Worshiping the Goddess Melissa

Sarah Laughton

There is but one Melissa Etheridge and she is The Only One. Pray to her for guidance in matters relating to music, coming out, love and howling jealousy. Prey to her when you have Nowhere to Go. Pray to her for the strength to be Brave and Crazy.

To worship the Goddess, you Must be Crazy for Her. We who cannot get Enough of Her, shall creep into her temple and sleep upon her pew. Then we shall be arrested for trespassing.

Failing that, build a shrine to her atop the stereo. This shrine should be built of CD jewel cases guarded by tiny angels riding trains and surrounded by a triangle of rainbow candles. A triangle to represent the trinity that is Melissa: Mother, Dyke, and Holy Rockstar.
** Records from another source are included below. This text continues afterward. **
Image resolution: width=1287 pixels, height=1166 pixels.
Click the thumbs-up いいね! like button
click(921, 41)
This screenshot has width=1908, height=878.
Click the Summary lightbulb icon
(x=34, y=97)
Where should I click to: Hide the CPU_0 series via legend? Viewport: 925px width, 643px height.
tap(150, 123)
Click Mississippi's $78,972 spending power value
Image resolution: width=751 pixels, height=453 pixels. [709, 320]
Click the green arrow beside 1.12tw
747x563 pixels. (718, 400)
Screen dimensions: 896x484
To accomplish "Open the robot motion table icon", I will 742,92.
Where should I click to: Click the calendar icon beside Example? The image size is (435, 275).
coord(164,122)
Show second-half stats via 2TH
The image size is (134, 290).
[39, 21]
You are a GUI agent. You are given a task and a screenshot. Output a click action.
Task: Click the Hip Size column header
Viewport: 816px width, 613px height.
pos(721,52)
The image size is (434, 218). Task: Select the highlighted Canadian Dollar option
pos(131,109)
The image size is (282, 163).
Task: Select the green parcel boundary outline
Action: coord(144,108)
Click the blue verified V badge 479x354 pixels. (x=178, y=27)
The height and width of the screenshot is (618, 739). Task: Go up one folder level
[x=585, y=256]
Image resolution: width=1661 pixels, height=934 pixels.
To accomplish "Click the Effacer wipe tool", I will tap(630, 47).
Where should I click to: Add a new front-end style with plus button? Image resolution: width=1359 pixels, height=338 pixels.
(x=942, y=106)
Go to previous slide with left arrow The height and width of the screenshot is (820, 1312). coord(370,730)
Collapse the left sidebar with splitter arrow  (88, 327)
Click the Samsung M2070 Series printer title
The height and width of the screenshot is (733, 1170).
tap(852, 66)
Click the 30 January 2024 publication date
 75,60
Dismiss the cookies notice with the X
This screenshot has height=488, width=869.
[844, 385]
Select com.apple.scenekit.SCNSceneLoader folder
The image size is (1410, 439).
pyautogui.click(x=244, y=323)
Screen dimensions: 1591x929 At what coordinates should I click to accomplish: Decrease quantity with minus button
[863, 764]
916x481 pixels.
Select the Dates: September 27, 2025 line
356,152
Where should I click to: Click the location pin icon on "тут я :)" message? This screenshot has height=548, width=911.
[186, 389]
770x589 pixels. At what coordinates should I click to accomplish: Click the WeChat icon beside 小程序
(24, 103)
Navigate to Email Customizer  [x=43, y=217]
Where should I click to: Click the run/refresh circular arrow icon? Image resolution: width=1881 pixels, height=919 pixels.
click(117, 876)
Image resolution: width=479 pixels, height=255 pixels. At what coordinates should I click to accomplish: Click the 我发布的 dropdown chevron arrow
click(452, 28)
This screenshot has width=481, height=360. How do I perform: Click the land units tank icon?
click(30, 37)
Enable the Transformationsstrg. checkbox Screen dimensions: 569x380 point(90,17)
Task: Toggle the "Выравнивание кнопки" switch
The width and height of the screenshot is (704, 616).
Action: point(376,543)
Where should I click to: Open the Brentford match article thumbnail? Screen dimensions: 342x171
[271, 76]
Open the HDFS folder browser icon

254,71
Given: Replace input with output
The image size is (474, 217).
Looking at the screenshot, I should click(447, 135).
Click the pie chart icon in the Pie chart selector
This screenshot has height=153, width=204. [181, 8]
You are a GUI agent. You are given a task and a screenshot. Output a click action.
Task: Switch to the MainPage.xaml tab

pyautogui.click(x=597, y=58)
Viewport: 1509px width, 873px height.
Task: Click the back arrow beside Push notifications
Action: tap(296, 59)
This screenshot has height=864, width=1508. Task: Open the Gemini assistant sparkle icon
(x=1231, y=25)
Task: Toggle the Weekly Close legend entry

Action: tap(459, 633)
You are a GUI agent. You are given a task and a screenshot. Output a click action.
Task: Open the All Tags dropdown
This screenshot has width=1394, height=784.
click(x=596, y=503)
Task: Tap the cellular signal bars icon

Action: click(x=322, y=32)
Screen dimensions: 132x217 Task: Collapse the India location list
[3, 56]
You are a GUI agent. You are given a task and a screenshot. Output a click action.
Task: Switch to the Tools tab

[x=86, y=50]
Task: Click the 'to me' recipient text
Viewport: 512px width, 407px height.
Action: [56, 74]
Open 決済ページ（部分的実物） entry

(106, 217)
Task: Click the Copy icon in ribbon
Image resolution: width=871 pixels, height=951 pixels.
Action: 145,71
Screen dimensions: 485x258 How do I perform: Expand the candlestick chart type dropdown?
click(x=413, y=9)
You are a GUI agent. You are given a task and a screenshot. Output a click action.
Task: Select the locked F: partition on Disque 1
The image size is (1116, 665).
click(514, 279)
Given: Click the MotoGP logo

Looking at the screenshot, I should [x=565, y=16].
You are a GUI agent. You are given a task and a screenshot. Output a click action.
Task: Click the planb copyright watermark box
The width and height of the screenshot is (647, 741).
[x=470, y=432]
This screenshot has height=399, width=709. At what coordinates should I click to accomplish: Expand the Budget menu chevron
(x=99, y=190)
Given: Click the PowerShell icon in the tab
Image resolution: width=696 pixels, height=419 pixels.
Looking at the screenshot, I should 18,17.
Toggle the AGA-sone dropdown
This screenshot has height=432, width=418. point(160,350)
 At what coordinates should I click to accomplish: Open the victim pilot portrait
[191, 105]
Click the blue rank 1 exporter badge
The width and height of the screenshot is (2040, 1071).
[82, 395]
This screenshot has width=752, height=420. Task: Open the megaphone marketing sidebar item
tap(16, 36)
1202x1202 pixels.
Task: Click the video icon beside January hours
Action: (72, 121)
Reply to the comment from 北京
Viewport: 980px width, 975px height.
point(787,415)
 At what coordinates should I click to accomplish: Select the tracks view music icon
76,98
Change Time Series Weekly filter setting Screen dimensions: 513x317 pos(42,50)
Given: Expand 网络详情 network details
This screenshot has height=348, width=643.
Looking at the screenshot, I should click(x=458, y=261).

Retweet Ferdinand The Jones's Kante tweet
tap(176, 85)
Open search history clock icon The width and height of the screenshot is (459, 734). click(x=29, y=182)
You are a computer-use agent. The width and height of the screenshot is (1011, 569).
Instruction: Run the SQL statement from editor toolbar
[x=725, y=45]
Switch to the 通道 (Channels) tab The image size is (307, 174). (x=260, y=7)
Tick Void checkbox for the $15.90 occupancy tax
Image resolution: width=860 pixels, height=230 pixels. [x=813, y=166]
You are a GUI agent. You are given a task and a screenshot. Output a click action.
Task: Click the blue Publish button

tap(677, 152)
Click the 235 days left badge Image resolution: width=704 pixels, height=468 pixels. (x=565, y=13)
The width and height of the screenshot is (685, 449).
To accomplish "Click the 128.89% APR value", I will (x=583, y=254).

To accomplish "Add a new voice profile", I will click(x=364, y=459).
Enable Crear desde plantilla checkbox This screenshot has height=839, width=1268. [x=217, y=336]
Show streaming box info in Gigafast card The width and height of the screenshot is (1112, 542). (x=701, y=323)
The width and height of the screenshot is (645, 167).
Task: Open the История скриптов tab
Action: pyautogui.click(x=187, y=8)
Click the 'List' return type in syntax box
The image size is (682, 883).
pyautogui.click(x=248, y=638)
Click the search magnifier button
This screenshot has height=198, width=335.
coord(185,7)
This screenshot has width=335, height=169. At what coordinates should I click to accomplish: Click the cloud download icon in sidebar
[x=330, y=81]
Above the shrine shall be a poster of the Goddess herself in leather pants, waving her guitar. If this icon, being placed to close to the rainbow candles, should combust, you shall extinguish the flames with holy water brought from (was it hard Rock Cafe where she was offering the crowd water?) while singing Bring Me Some Water.

To invoke the Goddess Melissa, you must Dance Without Sleeping for two days, then stand at your open window and sing Come to My Window, all the way through with all the howls. If you do this, you shall pass out on the floor and (hopefully) have hallucinations of Melissa.

Do all this, and Keep it Precious, and the Goddess Melissa shall lead you to the Truth of the Heart.